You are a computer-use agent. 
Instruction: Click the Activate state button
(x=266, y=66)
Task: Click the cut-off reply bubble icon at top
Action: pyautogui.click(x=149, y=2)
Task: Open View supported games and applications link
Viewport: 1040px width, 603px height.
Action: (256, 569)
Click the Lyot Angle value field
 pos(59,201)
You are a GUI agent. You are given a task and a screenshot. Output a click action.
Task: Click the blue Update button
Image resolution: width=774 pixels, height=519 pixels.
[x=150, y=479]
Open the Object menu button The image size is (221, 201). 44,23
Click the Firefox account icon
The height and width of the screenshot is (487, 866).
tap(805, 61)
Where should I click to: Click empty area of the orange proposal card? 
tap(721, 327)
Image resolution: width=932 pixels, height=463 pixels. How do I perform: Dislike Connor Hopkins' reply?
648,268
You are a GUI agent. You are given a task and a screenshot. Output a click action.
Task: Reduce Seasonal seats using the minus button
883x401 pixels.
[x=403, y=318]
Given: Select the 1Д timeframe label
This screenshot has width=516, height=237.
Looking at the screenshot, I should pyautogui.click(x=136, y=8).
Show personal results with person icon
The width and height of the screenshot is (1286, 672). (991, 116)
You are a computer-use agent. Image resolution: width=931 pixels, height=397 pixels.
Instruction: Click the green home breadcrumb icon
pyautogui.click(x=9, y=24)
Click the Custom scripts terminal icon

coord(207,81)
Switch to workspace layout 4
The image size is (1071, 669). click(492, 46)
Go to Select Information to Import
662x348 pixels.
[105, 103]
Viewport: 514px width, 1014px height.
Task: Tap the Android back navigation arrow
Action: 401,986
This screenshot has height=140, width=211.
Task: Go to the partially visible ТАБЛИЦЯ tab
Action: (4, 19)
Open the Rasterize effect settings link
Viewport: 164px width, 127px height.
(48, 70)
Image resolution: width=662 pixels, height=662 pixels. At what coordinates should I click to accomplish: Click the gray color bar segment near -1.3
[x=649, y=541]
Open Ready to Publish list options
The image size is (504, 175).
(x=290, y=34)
#####
Task statement —
Restate exactly each line of the data from the one bearing "Image resolution: width=662" to the end, and add nothing.

Result for this task —
Image resolution: width=662 pixels, height=662 pixels. At what coordinates should I click to accomplish: Click the gray color bar segment near -1.3
[x=649, y=541]
Open Ready to Publish list options
The image size is (504, 175).
(x=290, y=34)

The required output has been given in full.